### WRITTEN TASK A
Rewrite the wikitext parser discussion, beginning at the words "6) Everything is" and stopping after "at destroying Parser.php.", with "Village Pump" replaced by "mailing list".
### WRITTEN TASK B
Quote the first sentence of each numbered step in the wikitext parser discussion, in order.

### SOURCE EXTRACT

········

On 11/7/07, Steve Bennett <stevagewp(a)gmail.com> wrote:
What exactly is the "goal"? If it's just
"formally
defining whatever it is that the code currently does", is that a worthy
goal?
Probably not. The best we can hope for is likely something like:
1) A BNF grammar is developed that fits almost all the commonly-used
features in. This will probably require unlimited lookahead, but I do
think (without, admittedly, much of any formal grounding in the theory
of all this) it's possible if that's allowed, keeping in mind the
"almost all" caveat.
2) Now that we have a grammar, a yacc parser is compiled, and
appropriate rendering bits are added to get it to render to HTML.
3) The stuff the BNF grammar doesn't cover is tacked on with some
other methods. In practice, it seems like a two-pass parser would be
ideal: one recursive pass to deal with templates and other
substitution-type things, then a second pass with the actual grammar
of most of the language. The first pass is of necessity recursive, so
there's probably no point in having it spend the time to repeatedly
parse italics or whatever, when it's just going to have to do it again
when it substitutes stuff in. Further rendering passes are going to
be needed, e.g., to insert the table of contents. Further parsing
passes may or may not be needed.
4) All of this breaks a thousand different corner cases and half the
parser tests. The implementers carefully go through every failed
parser test, rewrite it to the actual output, and carefully justify
why this is the correct course of action. Or just assume it is,
depending on the level of care.
5) A PHP implementation of the exact same grammar is implemented. How
practical this is, I don't know, but it's critical unless we want
pretty substantially different behavior for people using the PHP
module versus not. It is not acceptable to force third parties to use
a PHP module, nor to grind their parser to a halt (which a naive
compilation of the grammar into PHP would probably do).
6) Everything is rolled out live. Pages break left and right. Large
complaint threads are started on the Village Pump, people fix it, and
everyone forgets about it. Developers get a warm fuzzy feeling for
having finally succeeded at destroying Parser.php.
This is if it's to be done properly. A semi-formal specification
that's not directly useful for parsing pages would involve a lot less
work and perhaps correspondingly less benefit. It could still improve
operability with third parties dramatically; perhaps that's the only
goal other people have in mind, not the ability to compile a parser
with some yacc equivalent. I don't know.
On 11/7/07, Steve Bennett <stevagewp(a)gmail.com> wrote:
Not to mention that BNF is not really suited to the
task. BNF is supposed
to answer the question "does text A match grammar B?" However, essentially
all wikitext is "valid" - so we're really looking for something that
answers
the question "how should text A be rendered" or "what is the meaning of
text
A" or even "how should text A be converted into a decorated* syntax tree".
BNF does that. The *language* generated by a grammar is distinct from
the grammar itself: two grammars can be different but generate the
same language. In this case, the language might be the set of all
strings, but applying the grammar to a string gets us a parse tree,
which is what we want. Specifically, yacc and similar programs (e.g.,
bison) will execute provided code snippets every time they encounter a
particular terminal symbol from the grammar, or something like that, I
gather. This should be able to include appending to an HTML output
string.

········

### DATA LINES
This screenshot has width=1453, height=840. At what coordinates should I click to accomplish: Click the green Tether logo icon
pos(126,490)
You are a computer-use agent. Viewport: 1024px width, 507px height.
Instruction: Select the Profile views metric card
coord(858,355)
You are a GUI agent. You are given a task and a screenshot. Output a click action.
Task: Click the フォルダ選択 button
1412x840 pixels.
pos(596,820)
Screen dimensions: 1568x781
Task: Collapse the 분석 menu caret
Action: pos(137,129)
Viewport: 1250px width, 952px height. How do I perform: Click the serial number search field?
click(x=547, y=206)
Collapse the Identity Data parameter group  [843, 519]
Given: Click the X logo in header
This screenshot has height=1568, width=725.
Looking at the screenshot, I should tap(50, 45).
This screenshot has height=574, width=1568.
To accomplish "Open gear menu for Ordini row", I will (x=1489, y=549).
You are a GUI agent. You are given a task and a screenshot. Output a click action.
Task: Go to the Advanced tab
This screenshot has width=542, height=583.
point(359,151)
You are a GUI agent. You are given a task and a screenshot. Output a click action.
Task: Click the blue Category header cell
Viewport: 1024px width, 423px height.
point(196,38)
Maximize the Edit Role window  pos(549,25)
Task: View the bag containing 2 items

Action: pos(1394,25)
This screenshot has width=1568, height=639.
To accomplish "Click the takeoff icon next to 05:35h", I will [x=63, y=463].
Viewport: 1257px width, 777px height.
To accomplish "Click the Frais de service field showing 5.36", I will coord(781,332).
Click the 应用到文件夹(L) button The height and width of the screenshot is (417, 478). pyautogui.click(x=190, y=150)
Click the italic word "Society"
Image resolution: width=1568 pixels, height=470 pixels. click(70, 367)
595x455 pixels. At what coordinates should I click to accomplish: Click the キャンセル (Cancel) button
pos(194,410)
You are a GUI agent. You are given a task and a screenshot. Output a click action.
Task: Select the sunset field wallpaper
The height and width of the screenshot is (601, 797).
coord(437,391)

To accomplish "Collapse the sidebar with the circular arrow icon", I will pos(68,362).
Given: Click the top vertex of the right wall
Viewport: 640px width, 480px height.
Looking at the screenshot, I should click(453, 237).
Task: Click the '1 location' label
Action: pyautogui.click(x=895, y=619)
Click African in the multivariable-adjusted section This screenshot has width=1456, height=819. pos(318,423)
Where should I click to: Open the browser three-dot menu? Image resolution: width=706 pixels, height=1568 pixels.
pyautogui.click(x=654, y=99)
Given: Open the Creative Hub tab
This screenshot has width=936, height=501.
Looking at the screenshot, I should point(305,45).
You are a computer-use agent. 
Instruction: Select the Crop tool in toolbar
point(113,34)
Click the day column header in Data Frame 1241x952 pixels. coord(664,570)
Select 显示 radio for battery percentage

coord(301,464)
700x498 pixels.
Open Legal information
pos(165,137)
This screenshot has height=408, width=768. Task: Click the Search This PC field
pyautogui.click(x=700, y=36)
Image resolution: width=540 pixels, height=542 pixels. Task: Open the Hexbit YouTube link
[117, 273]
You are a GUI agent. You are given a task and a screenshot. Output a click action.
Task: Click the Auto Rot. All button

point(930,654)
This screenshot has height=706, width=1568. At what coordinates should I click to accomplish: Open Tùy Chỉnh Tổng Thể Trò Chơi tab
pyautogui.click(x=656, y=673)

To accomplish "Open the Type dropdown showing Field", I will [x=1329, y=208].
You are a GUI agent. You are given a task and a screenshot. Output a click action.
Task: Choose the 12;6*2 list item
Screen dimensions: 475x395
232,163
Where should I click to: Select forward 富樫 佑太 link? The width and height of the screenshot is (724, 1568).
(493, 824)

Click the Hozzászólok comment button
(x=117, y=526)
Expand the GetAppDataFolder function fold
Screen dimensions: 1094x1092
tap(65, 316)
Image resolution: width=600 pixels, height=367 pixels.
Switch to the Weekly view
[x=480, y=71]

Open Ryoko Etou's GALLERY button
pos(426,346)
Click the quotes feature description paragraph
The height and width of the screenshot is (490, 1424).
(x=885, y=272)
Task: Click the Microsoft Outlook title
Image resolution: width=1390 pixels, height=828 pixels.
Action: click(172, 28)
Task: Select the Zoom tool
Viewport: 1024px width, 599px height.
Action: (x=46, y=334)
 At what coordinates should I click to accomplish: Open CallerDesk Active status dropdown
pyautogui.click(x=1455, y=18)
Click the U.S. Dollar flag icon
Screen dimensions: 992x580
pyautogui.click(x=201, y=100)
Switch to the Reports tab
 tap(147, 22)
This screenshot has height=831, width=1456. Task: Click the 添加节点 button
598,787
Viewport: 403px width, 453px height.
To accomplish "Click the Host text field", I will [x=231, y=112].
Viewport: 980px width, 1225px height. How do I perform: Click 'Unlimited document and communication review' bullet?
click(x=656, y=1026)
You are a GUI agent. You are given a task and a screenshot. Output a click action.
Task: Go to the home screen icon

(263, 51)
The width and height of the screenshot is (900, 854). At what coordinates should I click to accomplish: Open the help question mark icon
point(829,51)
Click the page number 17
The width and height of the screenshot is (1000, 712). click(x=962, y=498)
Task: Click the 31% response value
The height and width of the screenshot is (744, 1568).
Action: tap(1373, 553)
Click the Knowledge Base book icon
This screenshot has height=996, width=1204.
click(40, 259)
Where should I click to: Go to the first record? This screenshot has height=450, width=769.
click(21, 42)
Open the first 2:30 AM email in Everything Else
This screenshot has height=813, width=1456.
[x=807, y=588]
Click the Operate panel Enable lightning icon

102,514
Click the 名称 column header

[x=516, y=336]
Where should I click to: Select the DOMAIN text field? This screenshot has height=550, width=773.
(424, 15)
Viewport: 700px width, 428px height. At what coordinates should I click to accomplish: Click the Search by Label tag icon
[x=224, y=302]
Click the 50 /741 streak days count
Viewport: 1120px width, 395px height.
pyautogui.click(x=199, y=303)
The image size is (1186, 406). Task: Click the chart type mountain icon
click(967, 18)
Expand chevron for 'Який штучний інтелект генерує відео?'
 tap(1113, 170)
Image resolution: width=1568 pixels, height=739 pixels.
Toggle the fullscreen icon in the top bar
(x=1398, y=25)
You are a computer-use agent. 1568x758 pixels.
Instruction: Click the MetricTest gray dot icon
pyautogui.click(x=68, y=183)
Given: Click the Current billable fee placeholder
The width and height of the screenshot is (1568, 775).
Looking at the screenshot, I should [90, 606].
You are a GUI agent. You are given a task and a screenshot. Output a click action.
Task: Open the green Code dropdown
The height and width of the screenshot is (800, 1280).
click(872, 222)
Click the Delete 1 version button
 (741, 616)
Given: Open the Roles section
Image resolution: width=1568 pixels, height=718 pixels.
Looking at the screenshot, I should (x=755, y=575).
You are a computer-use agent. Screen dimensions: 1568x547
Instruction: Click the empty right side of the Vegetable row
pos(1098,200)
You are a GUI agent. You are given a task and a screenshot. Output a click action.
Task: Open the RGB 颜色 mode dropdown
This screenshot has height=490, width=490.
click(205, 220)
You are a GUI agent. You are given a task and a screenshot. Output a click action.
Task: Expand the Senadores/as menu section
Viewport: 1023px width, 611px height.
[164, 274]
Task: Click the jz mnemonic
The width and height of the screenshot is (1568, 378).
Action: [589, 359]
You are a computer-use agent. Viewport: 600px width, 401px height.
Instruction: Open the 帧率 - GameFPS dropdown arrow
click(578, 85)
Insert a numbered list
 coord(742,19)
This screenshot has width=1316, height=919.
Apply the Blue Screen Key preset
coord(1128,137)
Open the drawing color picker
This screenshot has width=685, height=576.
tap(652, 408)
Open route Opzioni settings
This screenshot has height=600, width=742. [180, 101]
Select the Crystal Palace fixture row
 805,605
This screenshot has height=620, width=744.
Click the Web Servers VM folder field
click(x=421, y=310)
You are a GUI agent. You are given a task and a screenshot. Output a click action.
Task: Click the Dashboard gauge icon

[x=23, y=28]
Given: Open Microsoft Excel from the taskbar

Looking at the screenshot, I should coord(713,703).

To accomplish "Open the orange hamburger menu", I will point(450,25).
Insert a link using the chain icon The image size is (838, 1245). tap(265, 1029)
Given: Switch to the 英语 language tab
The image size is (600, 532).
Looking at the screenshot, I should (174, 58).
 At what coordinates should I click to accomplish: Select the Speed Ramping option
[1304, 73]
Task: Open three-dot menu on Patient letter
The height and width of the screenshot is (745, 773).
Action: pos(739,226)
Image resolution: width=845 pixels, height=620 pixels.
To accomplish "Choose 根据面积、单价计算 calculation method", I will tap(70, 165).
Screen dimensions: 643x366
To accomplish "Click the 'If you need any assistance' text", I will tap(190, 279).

········

### COMPLETE ANSWER A
6) Everything is rolled out live. Pages break left and right. Large
complaint threads are started on the mailing list, people fix it, and
everyone forgets about it. Developers get a warm fuzzy feeling for
having finally succeeded at destroying Parser.php.

### COMPLETE ANSWER B
1) A BNF grammar is developed that fits almost all the commonly-used features in.
2) Now that we have a grammar, a yacc parser is compiled, and appropriate rendering bits are added to get it to render to HTML.
3) The stuff the BNF grammar doesn't cover is tacked on with some other methods.
4) All of this breaks a thousand different corner cases and half the parser tests.
5) A PHP implementation of the exact same grammar is implemented.
6) Everything is rolled out live.